Mach
Last updated
Last updated
Mach differentiates itself by breaking the sound barrier, allowing for cross-chain swaps that are not constrained by the speed of messaging protocols like LayerZero.
In the past, cross-chain solutions were defined by costly and inefficient design. All blockchains are technically hostile environments for order books, forcing developers to build out convoluted systems that are slow, expensive, and lack security. Legacy cross-chain technologies rely on a monolithic centralized approach, where the same team manages both liquidity and the off-chain transaction verification system. This unfortunately introduces significant security risk, making it dangerous to store assets inside. In the past five years, pool-based bridge exploits have resulted in just over $2.8 billion in losses - a massive and unforgivable amount in our industry.

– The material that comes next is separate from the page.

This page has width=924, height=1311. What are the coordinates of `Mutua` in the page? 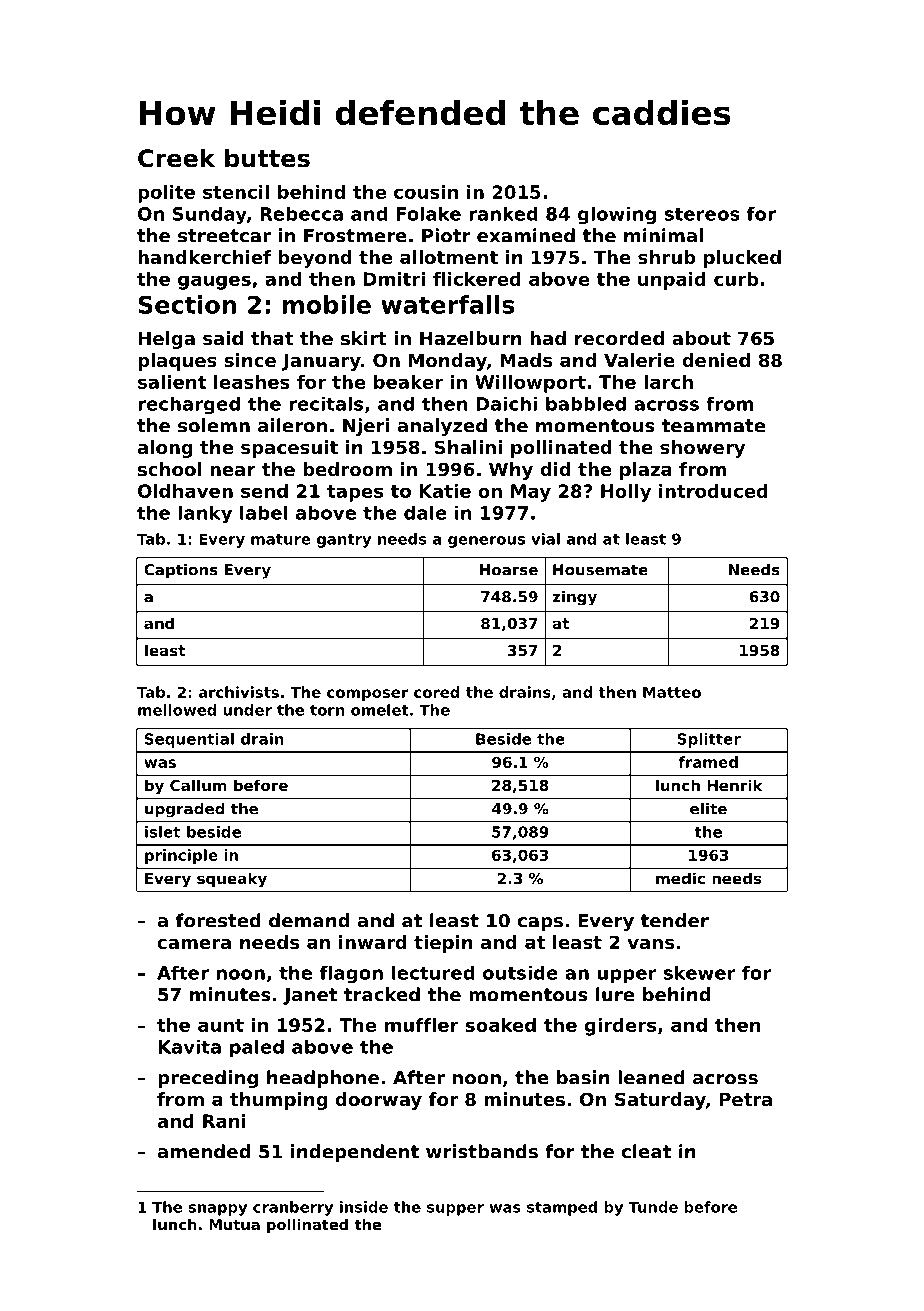 It's located at (234, 1224).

The first step towards a meaningful solution came in the form of messaging protocols. Messaging protocols, such as LayerZero, offer a significant improvement by providing cheap, secure cross-chain data solutions. Their tight focus enables modular architectures, allowing transaction verification to be outsourced, decoupling liquidity management from the messaging layer. For users, this means faster, cheaper and more secure transactions, at a speed not seen before.
Our Mach v1 (Hourglass) product utilized this architecture, to create a powerful stablecoin clearing protocol. Despite its innovation as what we would call the first viable on-chain order book, the limitations of the architecture quickly became apparent. Cross-chain swaps remained constrained by the "speed of sound" or chain-to-chain message passing, and the security and settlement of every transaction depended heavily on the reliability of these messages.
Through Mach v2, users can exceed the speed of sound (Mach) and go supersonic through our implementation of a novel optimistic, intents-based architecture. Rather than relying on message-passing to mirror orders across chains, the protocol only uses messaging as an extra layer of security, to guarantee seized collateral when commitments are not honored. This allows for the fastest, cheapest and most direct liquidity layer solution for users, while retaining optimal security and paves the way for more robust and scalable cross-chain transactions.